Premier long métrage de fiction de Nader T. Homayoun (lire notre entretien), Téhéran est la bonne surprise de ce début de printemps. Le film propose une plongée dans la société iranienne tout en suivant les règles du polar, évoquant parfois Melville, Scorsese ou John Woo. Mais Téhéran reste une oeuvre profondément iranienne par son mélange de violence, de tendresse, d’humour, de mélancolie et de pudeur. On suit ici l’itinéraire de trois hommes : Ibrahim, Fatah et Madjid. Différents par leur physique, leur âge et leur rapport à la vie, ils n’en sont pas moins solidaires au sein de la grande ville. Chacun vivra au cours du film un moment fort : une première rencontre « amoureuse », un mariage, la naissance d’un enfant. Mais ces joies intimes seront de courte durée : la ville reprend ses droits sans tenir compte du bonheur de ses habitants. Téhéran n’hésite pas à aborder des sujets tabous en République islamique comme la prostitution, le commerce d’enfants ou le trafic de drogues. Le cinéaste pose par ailleurs la question de l’impunité des Gardiens de la Révolution en montrant un gang qui agit sous cet uniforme. Comme le montre l’affiche, Téhéran met les points sur les « n » et dresse le bilan d’une révolution dont les idéaux ont été fourvoyés. On peut citer entre autres le système d’aide mis en place par l’ayatollah Khomeyni qui est devenu avec le temps une banque comme une autre, c’est-à-dire qui ne prête qu’aux riches.
Au sein de cette société, le mensonge est permanent : Ibrahim se fait passer pour veuf alors que sa femme attend un enfant ; Madjid est abusé par une fille dont il ne saura pas si elle ne l’a pas aimé un instant ; Zahra accepte de transporter de la drogue alors qu’elle est enceinte. La frontière entre le vrai et le faux est poreuse. C’est pour fuir ce climat qu’Ibrahim décide de quitter Téhéran. Mais la ville retient ses enfants même quand ils viennent de province. « Téhéran est une belle ville mais on s’y perd vite », dit un chef de gang. Tourné en 18 jours, sans autorisation et sous couvert d’un court métrage documentaire, Téhéran comprend de nombreuses scènes en caméra cachée à travers les rues, le métro ou l’aéroport. C’est dans ce lieu qu’est tournée la dernière scène, véritable moment d’anthologie. On regrettera peut-être l’absence d’une grande séquence d’action, mais Nader T. Homayoun prrivilégie de toute évidence l’ellipse à une vision trop frontale. Grâce à la musique, Téhéran n’en garde pas moins un climat de tension propre aux films d’action. Ce long métrage renoue en fait avec une tradition du polar iranien d’avant la révolution mais dans un contexte différent et avec un emploi inédit de la couleur : le vert, le blanc et le rouge du drapeau iranien sont ainsi présents dans de nombreux plans comme pour souligner la différence et l’unité des trois personnages.

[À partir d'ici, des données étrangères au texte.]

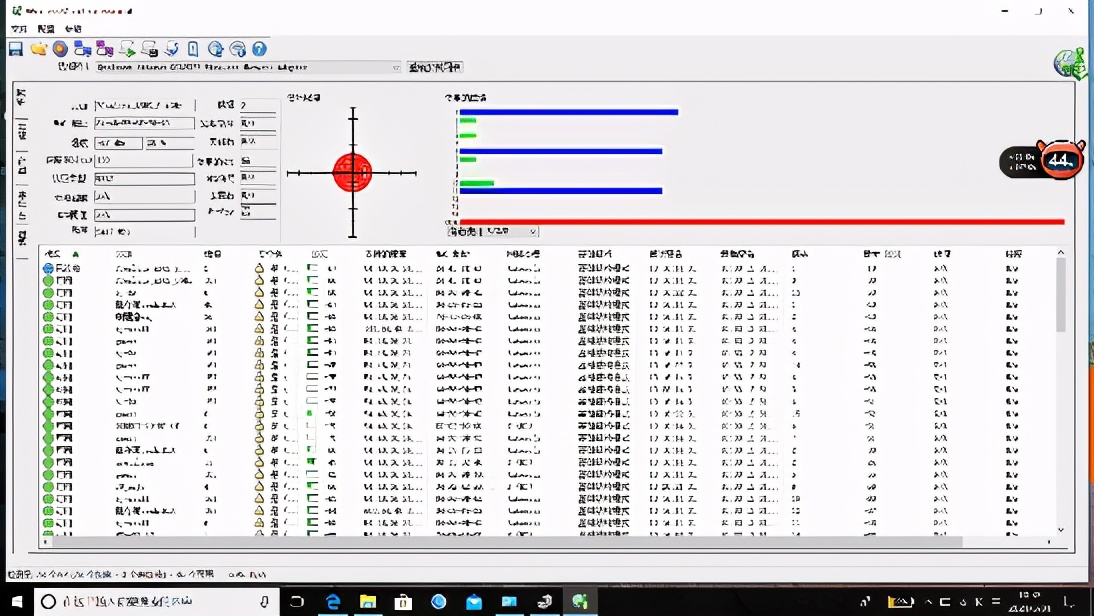Screen dimensions: 1094x616
Task: Select the topmost vertical tab on left side
Action: coord(21,98)
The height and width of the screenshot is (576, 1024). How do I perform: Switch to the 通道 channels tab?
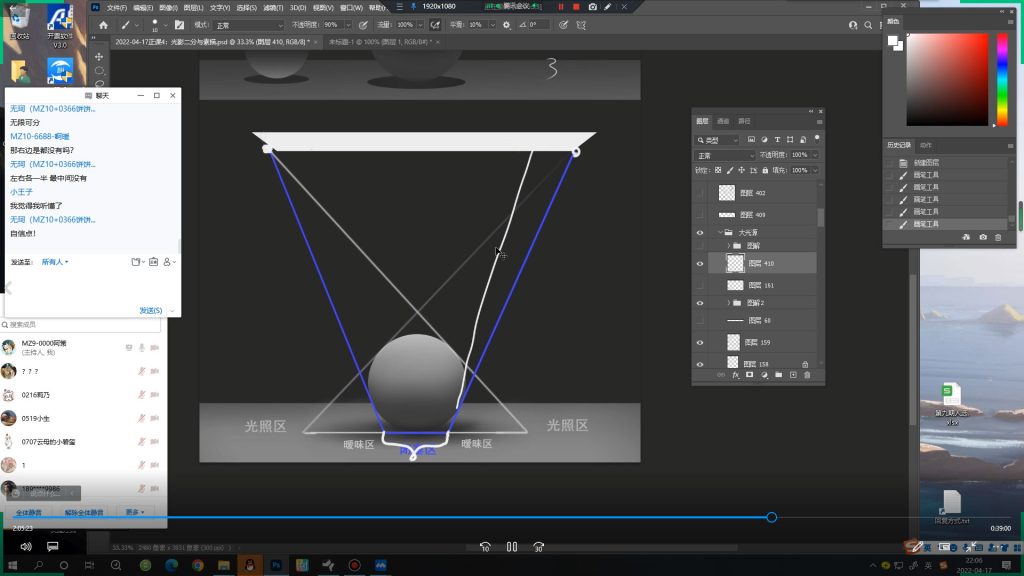[723, 121]
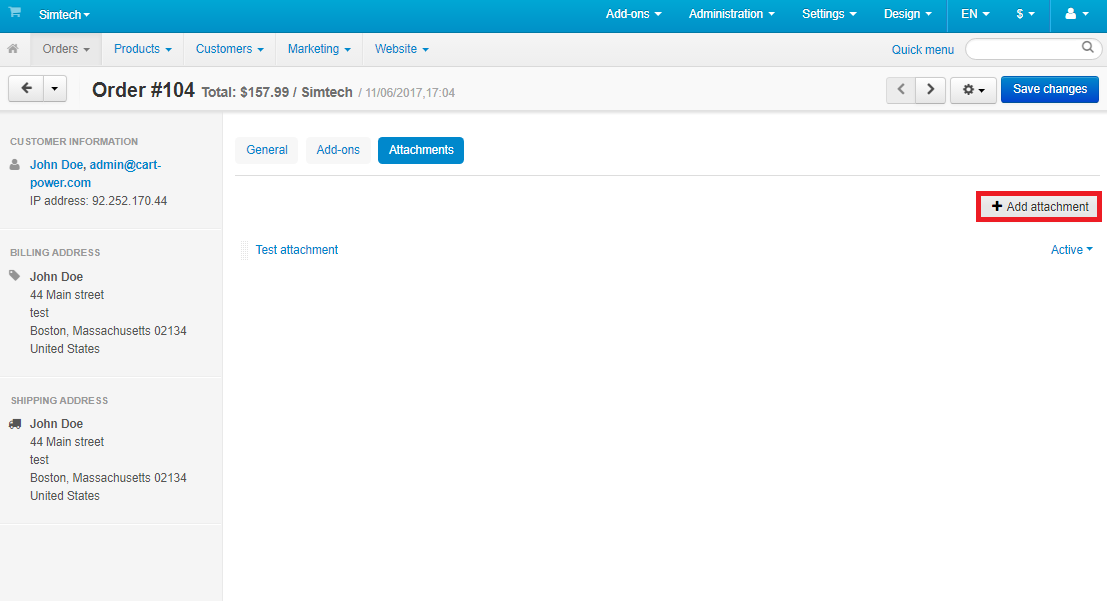Expand the Active status dropdown

[x=1071, y=250]
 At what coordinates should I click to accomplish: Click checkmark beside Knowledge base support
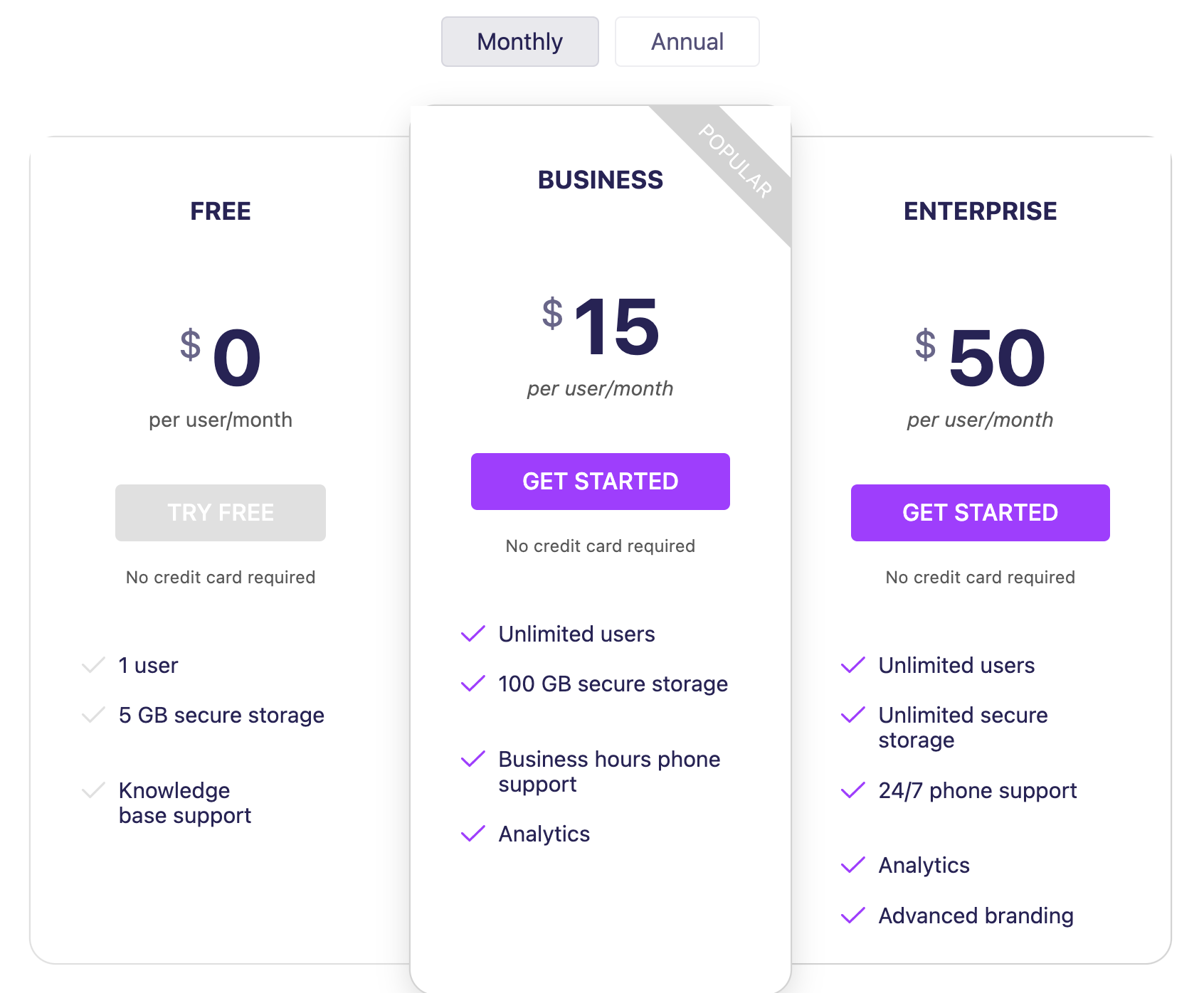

Film franco-iranien, Téhéran porte un double titre. Sur l’affiche, on peut lire en persan « Tehroun ». C’est ce titre qui apparaît à la fin. Pour un Iranien, la nuance est claire : les lettres « an » qui terminent un mot peuvent s’écrire « oun » pour donner une couleur plus populaire, tendre ou amère à un nom. C’est le cas de « Tehroun » par rapport à « Téhéran ». En inscrivant ce titre, Nader T. Homayoun prend le pari que cette nuance peut être perceptible pour un spectateur occidental qui aura vu le film et se sera reconnu dans ces personnages afin de mieux comprendre la capitale d’un pays en pleine transformation qui souhaite sortir d’une impasse pour avoir droit à un avenir. Pas si mal que ce soit via le cinéma de genre que cette réalité soit dévoilée.